> _Exercise aim_
Update the data below by changing every "screenshot" to "image" and leaving everything else unchanged. Omit the pictures from your answer.

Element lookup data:
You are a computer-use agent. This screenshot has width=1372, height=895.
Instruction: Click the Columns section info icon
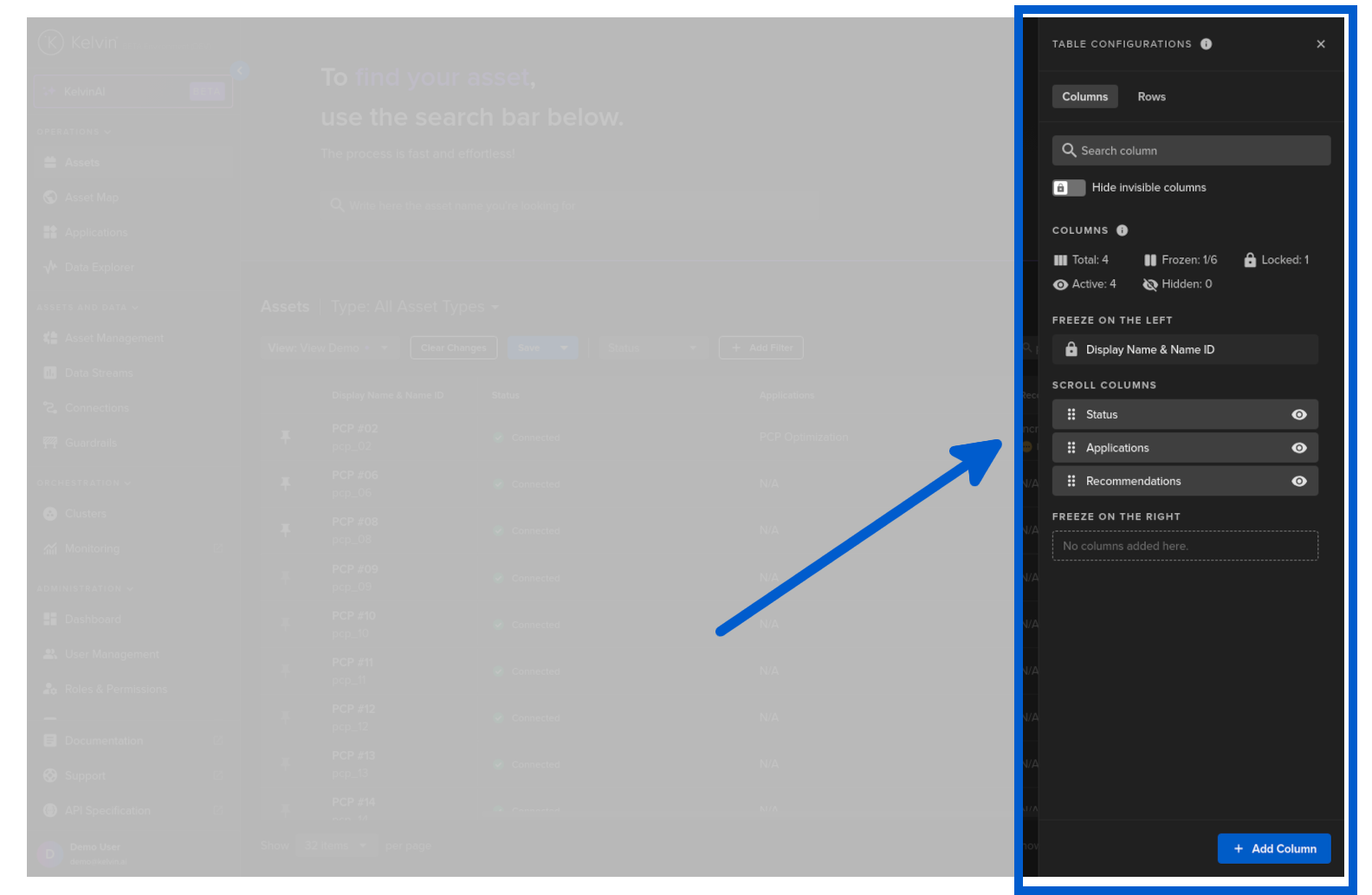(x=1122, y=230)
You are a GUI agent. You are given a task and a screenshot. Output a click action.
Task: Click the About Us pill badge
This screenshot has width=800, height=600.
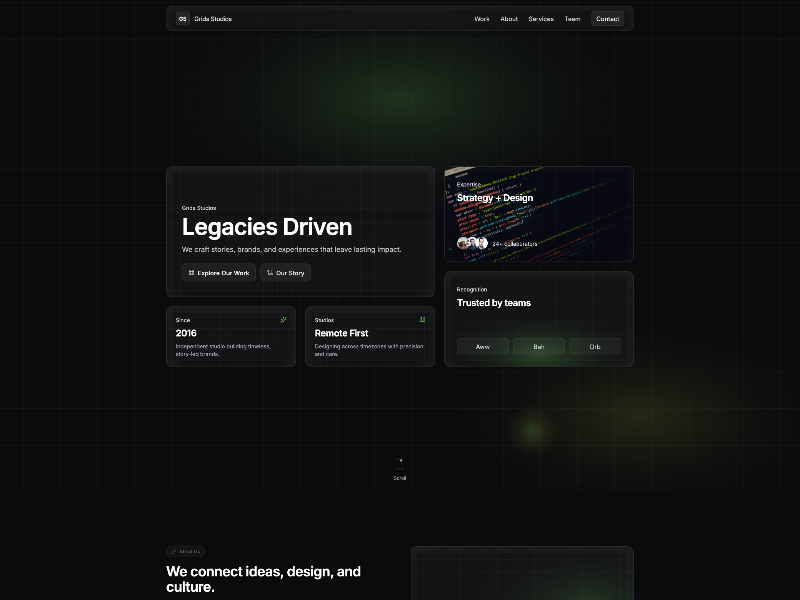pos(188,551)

> _Exercise result_
You are a computer-use agent. This image has width=1372, height=895.
Instruction: Click the Columns section info icon
(x=1122, y=230)
You are a GUI agent. You are given a task and a image. Output a click action.
Task: Click the About Us pill badge
This image has width=800, height=600.
pos(188,551)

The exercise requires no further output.